▶ _Problem details_:
Look for the line containing "Given: Click the" in the entries below, then print that line and all that follow it exactly.

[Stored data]
■ ■ ■ ■
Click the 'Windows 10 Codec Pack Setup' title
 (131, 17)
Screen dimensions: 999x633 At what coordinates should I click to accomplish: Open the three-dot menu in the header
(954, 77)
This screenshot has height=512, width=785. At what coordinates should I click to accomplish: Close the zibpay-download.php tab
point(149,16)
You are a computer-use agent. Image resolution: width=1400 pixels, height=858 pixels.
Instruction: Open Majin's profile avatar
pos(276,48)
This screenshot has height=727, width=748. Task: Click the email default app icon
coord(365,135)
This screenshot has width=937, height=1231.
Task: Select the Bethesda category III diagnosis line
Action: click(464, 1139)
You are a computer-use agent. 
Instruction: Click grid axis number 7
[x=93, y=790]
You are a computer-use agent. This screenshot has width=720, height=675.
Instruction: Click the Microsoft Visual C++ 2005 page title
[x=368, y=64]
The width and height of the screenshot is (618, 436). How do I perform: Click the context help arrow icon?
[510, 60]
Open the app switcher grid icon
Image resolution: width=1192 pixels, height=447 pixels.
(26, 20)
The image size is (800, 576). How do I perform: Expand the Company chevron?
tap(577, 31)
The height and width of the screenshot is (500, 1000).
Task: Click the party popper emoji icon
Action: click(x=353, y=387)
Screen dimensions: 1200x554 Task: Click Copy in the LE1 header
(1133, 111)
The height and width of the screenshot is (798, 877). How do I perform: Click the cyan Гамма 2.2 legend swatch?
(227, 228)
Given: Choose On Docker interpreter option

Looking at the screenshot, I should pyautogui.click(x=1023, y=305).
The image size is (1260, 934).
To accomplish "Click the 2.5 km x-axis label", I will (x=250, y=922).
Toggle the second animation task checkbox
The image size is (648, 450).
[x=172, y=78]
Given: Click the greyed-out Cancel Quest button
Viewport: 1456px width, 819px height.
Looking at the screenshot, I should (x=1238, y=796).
■ ■ ■ ■
▶ _Exercise response_:
Given: Click the greyed-out Cancel Quest button
Viewport: 1456px width, 819px height.
Looking at the screenshot, I should (x=1238, y=796).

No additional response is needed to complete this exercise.